Nevertheless, the absence of Japanese traders due to the Tokyo holiday has joined the previous decline in US Treasury bond yields and a decline in US inflation expectations to influence the most recent USD/CAD exchange rate. The 10-year and 5-year breakeven inflation rates from the Federal Reserve Bank of St. Louis (FRED) indicate a decline in US inflation expectations by falling from the multi-day high.

 

On a similar trajectory, Canada's primary export commodity, WTI petroleum oil, may experience a reversal. The black gold fell to a 13-day low after losing nearly 3.0% the previous day due to lackluster US inventories and a strong US Dollar. However, as of press time, the energy benchmark has posted modest gains and is trading near $74,00.

 

Despite recent market consolidation, USD / CAD buyers remain optimistic due to hawkish Federal Reserve (Fed) and geopolitical concerns.

 

In terms of geopolitics, US President Joe Biden believes that his Russian counterpart is incapable of using nuclear weapons by renouncing an international treaty. The most recent round of negotiations between the West and China has exacerbated the Ukraine-Russia conflict, which has yet to dispel the concerns surrounding it. The Wall Street Journal (WSJ) reported recently that the United States is considering releasing intelligence on China's prospective arms transfer to Russia. Previously, China-Russia relations appeared to have exacerbated geopolitical tensions, as the United States strongly condemned such actions and favored a surge towards risk aversion, which favored the US Dollar.

 

In a separate section of the most recent Federal Open Market Committee (FOMC) Monetary Policy Meeting Minutes, all participants agreed that additional rate increases are necessary to achieve the inflation target, while also favoring further Fed balance sheet reductions. James Bullard, president of the Federal Reserve Bank of St. Louis, told Reuters that the Fed will need to raise interest rates above 5% to combat inflation. The policymaker also stated that he believes there is a good possibility they will be able to beat inflation this year without causing a recession.
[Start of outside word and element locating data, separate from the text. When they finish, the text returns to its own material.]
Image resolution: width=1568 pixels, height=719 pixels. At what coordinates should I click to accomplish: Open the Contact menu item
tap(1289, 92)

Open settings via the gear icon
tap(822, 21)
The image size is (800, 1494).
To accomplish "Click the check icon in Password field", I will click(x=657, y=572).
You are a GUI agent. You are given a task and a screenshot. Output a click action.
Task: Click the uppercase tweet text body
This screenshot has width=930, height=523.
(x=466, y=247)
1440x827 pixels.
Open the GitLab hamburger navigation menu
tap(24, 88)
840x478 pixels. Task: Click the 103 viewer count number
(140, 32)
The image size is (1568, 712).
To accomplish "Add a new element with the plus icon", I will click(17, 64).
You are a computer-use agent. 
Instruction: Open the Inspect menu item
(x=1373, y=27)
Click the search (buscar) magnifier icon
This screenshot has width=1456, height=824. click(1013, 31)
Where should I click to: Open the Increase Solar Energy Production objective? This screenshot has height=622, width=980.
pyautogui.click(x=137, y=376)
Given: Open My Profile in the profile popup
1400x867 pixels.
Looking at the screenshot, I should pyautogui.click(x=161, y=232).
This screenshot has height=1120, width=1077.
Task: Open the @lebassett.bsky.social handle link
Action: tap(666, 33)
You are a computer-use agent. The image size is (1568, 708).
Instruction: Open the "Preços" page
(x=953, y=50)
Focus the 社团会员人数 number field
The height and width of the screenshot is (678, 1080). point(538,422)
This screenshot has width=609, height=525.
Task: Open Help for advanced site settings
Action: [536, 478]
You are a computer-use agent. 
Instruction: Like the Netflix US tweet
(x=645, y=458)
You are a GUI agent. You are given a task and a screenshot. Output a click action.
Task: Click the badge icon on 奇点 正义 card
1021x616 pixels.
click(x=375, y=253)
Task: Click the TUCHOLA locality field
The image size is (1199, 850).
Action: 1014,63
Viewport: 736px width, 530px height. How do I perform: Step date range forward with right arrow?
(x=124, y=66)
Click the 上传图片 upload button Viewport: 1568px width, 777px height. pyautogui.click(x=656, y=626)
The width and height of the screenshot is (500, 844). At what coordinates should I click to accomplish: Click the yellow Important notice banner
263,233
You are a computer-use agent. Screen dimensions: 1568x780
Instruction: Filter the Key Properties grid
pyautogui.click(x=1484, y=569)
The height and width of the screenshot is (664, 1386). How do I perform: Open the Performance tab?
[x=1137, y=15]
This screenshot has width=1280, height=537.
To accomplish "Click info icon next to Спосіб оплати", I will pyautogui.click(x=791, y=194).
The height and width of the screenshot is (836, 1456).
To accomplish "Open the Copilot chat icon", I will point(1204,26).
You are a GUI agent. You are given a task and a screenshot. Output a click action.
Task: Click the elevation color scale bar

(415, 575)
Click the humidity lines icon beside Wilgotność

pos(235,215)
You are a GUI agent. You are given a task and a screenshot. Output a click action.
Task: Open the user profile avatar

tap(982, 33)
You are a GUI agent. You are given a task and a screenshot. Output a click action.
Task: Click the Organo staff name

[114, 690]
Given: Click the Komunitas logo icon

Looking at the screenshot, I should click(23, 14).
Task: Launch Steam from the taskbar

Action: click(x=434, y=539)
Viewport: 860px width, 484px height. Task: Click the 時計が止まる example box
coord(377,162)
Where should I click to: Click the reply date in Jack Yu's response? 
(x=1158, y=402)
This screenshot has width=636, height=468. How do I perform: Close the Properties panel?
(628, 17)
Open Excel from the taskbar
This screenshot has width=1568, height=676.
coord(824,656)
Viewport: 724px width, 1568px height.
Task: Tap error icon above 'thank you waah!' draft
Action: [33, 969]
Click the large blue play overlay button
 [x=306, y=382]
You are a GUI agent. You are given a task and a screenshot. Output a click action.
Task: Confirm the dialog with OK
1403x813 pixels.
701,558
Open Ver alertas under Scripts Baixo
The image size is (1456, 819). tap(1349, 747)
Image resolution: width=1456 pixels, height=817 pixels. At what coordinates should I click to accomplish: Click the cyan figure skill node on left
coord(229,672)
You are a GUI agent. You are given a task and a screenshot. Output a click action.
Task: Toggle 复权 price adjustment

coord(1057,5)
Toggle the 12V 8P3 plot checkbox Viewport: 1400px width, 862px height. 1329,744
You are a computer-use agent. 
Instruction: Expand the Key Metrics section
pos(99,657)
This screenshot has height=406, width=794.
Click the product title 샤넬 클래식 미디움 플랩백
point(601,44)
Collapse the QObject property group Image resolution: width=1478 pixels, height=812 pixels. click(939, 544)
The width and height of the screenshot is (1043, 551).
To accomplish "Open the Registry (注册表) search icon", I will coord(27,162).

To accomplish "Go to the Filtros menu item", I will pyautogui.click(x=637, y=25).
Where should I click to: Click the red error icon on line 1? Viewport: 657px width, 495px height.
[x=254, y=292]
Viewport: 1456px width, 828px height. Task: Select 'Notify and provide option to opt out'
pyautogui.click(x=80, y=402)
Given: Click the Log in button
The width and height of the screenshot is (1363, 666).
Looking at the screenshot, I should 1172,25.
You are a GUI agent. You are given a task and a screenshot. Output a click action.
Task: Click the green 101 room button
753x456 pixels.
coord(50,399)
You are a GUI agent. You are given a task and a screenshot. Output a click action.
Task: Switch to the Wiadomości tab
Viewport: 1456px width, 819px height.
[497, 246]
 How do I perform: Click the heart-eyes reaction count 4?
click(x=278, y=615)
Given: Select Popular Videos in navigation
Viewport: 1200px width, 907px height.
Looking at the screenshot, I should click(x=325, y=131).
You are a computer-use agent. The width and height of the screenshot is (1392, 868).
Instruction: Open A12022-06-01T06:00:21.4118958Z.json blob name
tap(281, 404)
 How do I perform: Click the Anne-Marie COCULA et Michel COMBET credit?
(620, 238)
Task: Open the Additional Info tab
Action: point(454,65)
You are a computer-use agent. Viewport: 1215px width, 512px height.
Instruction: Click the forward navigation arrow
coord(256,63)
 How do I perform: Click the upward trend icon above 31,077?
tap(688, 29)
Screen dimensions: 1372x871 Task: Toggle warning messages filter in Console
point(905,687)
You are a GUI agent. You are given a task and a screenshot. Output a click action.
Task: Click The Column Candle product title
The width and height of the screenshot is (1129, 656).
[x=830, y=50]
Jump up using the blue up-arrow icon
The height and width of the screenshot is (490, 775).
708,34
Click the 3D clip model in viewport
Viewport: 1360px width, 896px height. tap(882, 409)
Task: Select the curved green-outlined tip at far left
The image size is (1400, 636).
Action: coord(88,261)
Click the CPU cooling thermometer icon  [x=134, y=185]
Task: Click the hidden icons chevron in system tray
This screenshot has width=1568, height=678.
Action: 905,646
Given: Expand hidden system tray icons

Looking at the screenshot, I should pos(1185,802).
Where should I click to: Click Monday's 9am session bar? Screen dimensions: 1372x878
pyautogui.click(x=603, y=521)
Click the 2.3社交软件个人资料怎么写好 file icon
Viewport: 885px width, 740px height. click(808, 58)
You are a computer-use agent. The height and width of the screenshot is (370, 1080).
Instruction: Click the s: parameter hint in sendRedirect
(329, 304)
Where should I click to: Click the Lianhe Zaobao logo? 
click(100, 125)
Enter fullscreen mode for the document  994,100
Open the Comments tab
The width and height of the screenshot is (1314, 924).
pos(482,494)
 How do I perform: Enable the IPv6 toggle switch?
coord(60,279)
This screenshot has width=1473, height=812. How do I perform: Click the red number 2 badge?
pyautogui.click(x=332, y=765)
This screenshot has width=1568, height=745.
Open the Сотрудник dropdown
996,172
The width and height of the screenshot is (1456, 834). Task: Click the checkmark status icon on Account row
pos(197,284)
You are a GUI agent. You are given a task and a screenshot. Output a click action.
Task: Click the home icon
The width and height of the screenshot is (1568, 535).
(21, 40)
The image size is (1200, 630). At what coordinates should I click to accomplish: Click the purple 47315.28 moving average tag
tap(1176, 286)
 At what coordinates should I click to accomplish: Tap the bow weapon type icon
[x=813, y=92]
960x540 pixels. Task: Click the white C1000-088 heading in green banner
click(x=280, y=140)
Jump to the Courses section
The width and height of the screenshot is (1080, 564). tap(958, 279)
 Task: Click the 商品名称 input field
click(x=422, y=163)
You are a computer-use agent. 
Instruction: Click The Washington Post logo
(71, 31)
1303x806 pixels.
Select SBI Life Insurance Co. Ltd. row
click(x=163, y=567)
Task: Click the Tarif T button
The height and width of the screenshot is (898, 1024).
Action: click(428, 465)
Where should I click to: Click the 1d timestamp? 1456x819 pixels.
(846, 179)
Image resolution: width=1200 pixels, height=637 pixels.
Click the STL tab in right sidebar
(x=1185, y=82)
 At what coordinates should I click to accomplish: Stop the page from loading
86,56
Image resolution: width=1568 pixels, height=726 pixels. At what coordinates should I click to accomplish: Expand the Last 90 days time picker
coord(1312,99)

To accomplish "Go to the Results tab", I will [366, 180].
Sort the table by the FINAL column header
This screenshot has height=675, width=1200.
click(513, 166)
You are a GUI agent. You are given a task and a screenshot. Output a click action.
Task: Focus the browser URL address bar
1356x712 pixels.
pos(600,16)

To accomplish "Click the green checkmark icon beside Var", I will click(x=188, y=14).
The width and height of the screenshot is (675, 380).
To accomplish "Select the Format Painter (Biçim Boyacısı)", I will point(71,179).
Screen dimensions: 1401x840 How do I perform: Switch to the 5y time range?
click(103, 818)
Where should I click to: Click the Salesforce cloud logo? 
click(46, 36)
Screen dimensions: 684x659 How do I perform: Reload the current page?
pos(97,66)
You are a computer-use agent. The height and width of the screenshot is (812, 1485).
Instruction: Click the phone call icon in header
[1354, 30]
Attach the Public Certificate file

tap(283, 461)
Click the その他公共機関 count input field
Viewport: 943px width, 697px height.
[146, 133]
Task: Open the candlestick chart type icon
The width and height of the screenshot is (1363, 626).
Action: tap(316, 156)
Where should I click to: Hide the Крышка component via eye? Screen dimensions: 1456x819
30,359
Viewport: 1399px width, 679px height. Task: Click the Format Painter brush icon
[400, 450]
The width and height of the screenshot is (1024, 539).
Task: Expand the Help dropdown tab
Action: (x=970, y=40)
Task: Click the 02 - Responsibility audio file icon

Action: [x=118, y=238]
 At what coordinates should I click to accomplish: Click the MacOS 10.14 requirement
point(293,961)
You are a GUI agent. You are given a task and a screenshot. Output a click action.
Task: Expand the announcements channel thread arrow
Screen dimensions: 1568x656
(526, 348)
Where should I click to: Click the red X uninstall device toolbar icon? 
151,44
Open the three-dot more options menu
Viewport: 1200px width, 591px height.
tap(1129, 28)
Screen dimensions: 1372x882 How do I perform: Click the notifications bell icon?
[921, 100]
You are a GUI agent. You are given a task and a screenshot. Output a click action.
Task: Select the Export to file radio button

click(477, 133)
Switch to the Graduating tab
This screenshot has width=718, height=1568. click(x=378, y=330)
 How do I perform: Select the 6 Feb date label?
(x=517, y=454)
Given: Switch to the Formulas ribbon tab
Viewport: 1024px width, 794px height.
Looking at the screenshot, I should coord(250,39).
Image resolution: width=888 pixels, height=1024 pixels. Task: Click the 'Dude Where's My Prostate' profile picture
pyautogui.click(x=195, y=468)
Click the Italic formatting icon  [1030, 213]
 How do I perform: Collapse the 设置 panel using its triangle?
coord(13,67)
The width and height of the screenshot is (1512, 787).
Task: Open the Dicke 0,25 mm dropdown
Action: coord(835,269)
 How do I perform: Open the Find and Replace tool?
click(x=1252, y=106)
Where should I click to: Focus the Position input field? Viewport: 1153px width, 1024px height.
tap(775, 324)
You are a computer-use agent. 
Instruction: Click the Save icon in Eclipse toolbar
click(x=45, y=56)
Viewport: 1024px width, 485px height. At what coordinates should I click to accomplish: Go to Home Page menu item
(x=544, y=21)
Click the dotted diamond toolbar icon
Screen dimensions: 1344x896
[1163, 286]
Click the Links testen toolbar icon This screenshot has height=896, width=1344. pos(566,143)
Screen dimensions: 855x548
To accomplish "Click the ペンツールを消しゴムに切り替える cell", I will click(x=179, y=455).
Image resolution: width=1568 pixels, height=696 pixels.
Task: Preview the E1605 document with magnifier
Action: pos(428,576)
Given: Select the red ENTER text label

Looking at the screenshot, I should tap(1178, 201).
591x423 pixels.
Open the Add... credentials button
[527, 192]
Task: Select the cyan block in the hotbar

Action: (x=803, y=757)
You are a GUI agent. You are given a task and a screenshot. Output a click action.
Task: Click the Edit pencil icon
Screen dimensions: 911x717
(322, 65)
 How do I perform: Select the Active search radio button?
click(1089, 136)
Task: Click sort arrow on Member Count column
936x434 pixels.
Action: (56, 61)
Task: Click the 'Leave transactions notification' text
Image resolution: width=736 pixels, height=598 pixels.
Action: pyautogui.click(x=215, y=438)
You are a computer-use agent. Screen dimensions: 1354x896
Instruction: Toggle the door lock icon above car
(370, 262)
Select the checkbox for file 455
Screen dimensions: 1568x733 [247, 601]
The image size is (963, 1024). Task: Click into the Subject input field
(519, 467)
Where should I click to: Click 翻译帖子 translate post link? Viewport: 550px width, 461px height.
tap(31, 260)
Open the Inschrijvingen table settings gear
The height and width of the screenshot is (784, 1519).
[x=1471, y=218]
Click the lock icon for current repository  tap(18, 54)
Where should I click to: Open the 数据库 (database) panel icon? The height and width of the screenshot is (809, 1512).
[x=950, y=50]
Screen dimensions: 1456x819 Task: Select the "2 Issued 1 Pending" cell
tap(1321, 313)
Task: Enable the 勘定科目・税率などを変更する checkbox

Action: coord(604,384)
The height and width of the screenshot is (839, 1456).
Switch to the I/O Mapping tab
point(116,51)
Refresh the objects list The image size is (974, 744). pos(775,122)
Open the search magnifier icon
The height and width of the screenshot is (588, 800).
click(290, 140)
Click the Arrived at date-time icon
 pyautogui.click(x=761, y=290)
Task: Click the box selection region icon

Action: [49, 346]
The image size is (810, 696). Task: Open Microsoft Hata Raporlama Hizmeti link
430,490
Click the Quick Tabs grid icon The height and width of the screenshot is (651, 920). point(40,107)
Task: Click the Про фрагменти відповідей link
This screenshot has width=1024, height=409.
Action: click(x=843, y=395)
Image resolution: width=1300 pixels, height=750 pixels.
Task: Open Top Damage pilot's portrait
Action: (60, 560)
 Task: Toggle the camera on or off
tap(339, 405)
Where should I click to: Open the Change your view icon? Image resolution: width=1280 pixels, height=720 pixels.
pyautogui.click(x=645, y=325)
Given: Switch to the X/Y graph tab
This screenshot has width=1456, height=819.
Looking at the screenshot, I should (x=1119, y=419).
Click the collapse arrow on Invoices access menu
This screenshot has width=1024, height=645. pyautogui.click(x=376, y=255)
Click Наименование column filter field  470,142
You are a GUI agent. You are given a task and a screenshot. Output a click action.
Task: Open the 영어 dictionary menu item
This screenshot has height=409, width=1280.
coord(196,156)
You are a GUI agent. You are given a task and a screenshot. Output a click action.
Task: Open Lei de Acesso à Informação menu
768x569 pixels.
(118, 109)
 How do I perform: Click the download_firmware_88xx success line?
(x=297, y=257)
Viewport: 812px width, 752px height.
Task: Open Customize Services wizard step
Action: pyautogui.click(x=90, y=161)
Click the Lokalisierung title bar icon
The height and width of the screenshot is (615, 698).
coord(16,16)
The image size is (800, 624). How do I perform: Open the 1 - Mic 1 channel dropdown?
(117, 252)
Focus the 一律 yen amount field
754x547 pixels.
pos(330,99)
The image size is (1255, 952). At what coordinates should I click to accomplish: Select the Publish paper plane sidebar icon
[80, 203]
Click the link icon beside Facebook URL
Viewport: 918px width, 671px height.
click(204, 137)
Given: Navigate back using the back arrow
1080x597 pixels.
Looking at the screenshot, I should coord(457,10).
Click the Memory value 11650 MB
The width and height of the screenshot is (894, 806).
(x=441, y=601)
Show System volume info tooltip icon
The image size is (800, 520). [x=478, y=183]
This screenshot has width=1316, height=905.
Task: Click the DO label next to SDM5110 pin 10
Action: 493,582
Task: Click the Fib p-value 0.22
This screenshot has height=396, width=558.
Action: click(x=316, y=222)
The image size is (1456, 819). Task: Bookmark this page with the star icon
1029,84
In addition, according to Reuters, John Williams, president of the Federal Reserve Bank of New York, emphasized the concerns supporting the Fed's higher interest rates by stating, "Fed is utterly committed to getting inflation back to 2%."

 

US Treasury bond yields are inactive after retreating from a multi-day high, while Wall Street closed neutral and the S&P 500 Futures are modestly bid as of late.

 

The second estimates of the US Personal Consumption Expenditures (PCE) data for the fourth quarter (Q4) and the preliminary readings of the US Q4 Gross Domestic Product (GDP) will be crucial for providing USD / CAD traders with new information in the near future.